図-1 明治神宮とその他の都心の大緑地.Google earthより作図.

 2016年7月から明治神宮の杜を広く歩いてタヌキのため糞を探したが,当初は発見できなかった.同年11月に神宮の杜の南西部でようやくため糞を発見することができた(図-2).


図-2 明治神宮の杜で発見されたタヌキのため糞.糞の位置を水色の輪で囲った.

その場所は明治神宮の杜の他の場所同様,大きなイチョウの木やクスノキ,ムクノキなどがあり(図-3),低木層にはネズミモチ,ヒサカキ,アオキ,ヤツデなどの常緑樹,シュロなどが多く,草本層は貧弱で,シダ類やヤブランなどが散生していた.


図-3 明治神宮の杜の様子(2016年9月26日)

タヌキの糞は2017年3月から2019年の2月までほぼ毎月1回調査地を訪れ,そのうち13回で67サンプルを確保して分析した(図-4).


図-4 タヌキの糞を採集する様子

 採集にあたっては,糞の大きさ,色,つや,新しさなどから同一個体による1回の排泄と判断されるタヌキの糞数個を1サンプルとし,それを複数採取した.
 糞サンプルは0.5 mm間隔のフルイで水洗し,残った内容物を次の15群に類型してポイント枠法(Stewart 1967)で分析した.昆虫(鞘翅目,直翅目,膜翅目,幼虫など),節足動物(多足類など),無脊椎動物(甲殻類,貝類など),鳥類,哺乳類,脊椎動物の骨,その他の動物質,果実,種子,緑葉(イネ科,スゲ類,単子葉植物,双子葉植物など),枯葉,植物その他(コケ,キノコなど),人工物(輪ゴム,ポリ袋,紙片など),その他,不明.「脊椎動物の骨」の中には一部に鳥類,両生類の骨とわかるものもあるが,多くは不明であり,哺乳類の骨の破砕された小片も含まれる.
ポイント枠法では,食物片を1 mm格子つきの枠つきスライドグラス(株式会社ヤガミ,「方眼目盛り付きスライドグラス」)上に広げ,食物片が覆った格子交点のポイント数を百分率表現して占有率とした.1サンプルのポイント数は合計100以上とした.
季節は,植物が芽生える3〜5月を春,植物の葉が濃く, 硬くなる6〜9月を夏,果実類が結実する10,11月を秋,落葉樹が紅葉・落葉し,多くの草本類が枯れる12〜2月を冬とした. 分析結果は年を通して季節ごとに平均値を出した.つまりある季節のデータは複数年の結果が含まれている.季節変化は占有率の平均値が5%以上になった食物を主要食物とし,その占有率をクラスカル・ウォリス検定(スティール・ドワス事後検定)した(α= 0.05).
 主要食物について占有率を大きい値から順に並べる「占有率-順位曲線(※4こちら)」(高槻ほか 2018)を描いた.
 なお,ため糞がタヌキのものであることは確信があったが,確認するためにセンサーカメラ(Reconix HC550)1台を設置して撮影を試みた.

結 果
タヌキの生息
 センサーカメラの記録によれば,タヌキは3日に1回程度の頻度で撮影された(図-5).同時に2頭撮影されたこともあったし(図-5C),7月には幼獣が撮影されたことから(図-5D),繁殖をしていることも確認された.また少数例ではあるが,ハクビシンも撮影された.

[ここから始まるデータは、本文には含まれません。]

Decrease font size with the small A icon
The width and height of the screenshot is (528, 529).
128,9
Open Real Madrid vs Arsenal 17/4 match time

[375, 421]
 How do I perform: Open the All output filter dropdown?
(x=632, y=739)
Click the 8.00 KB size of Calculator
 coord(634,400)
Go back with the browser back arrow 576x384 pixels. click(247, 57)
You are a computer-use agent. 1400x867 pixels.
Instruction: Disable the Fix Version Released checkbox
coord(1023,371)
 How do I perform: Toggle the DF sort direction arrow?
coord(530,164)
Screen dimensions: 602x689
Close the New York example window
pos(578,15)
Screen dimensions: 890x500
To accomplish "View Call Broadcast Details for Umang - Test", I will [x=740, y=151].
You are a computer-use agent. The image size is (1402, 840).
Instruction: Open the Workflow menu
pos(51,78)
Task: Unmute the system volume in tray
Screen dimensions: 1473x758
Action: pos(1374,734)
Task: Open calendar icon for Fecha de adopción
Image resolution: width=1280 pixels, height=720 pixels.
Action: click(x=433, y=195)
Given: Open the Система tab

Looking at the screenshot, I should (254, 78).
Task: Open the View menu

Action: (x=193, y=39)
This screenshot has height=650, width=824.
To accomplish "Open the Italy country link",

図-5 センサーカメラで撮影された明治神宮の杜のタヌキ

糞組成
 糞組成の季節変化をみると,春は特に多い食物はなく,昆虫,鳥類,果実が20%程度を占めていた(表-1).夏になると昆虫が44.8%と大幅に増加した.秋にはると昆虫は減少し,果実が50.7%と大幅に増え,種子も29.1%を占め,果実と種子が大半を占めるようになった.冬になると果実(33.3%)と種子(22.9%)は減少し,昆虫(11.0%)と鳥類(10.3%)がやや増えた.
 このように明治神宮の杜のタヌキにとっては果実がもっとも重要で,春に鳥類,夏に昆虫が増えるという季節変化を示した.
 全体を見ると,占有率の平均値では果実(31.1%)が最大で,種子(19.7%)と昆虫(18.5%)がこれに次いだ.鳥類が12.5%であったほかは10%未満であった.出現頻度は果実が85.1%と最高で,昆虫(70.1%),種子(68.7%),緑葉(65.7%)が高かった.鳥類も53.7%で高かったが,それ以外は50%未満であった.果実,種子,昆虫は占有率,頻度ともに大きい値をとったが,緑葉と鳥類は占有率は小さく高頻度であり,評価法による違いがあった.その点で言えば,昆虫は果実に匹敵する高頻度であったが,占有率は半分程度であり,やはり表現法の違いを反映していた.なお,人工物は占有率がわずかに1.2%,出現頻度も9.0%に過ぎず,明治神宮の杜のタヌキは人工物への依存度は小さいことがわかった.

表-1 明治神宮の杜のタヌキの糞組成(%)と出現頻度(%).ただし「動物その他」のように異質な生物群を含むものは出現頻度を算出していない.


主要食物
 占有率の全体平均値が5%以上であった主要食物について季節変化を比較した(図-6).昆虫は夏に44.8%と非常に大きい値をとり,秋に7.1%と大きく減少した(有意差あり,クラスカル・ウォーリス検定,χ2= 20.33,P < 0.01, スティール・ドワス検定, t2 = 3.33, P = 0.005).秋から冬への微増も有意差があった(t2 = -2.60, P = 0.046).果実は夏に16.8%と最小で,秋に50.7%と有意に増加し(χ2= 12.72,P = 0.005,),冬でも33.3%を維持した(有意差なし, t2 = 1.64, P = 0.35).種子は季節を通じて10〜30%と比較的安定していた(有意差なし, t2 = 5.92, P = 0.12).鳥類は春に23.0%と比較的大きい値をとったが,夏,秋は5%未満に減少し,冬に10.3%になった(ただし有意差なし, χ2= 5.57,P = 0.13).緑葉は10%未満で,季節変化も不明瞭であった(有意差なし, χ2= 1.62,P = 0.65).


図-6 明治神宮の杜のタヌキの主要食物の占有率の季節変化

占有率−順位曲線
主要食物の占有率−順位曲線を図-7に示した.果実は最大値が大きく,そのまま直線的に右端まで続いた.種子は最大値は果実と同様であったが,初期に大きく減少し,折れ曲がって裾野を引く曲線を描いた.昆虫は10位くらいまではなだらかな勾配であったが.その後17位くらいまで急激に減少し,その後裾を伸ばす曲線をとった.このことは,昆虫を多く採食した一群とごく少数した採食しなかった群の2極化があったことを示唆する.鳥類はその傾向がさらに明瞭で17位くらいまで直線的に減少してから大きく折れ曲り,裾野を引く曲線を描いた.緑葉は最大値が50%台と小さく,上位4位くらいまで急激に減少して大きく折れ曲り,長い裾を引く,L字型になった.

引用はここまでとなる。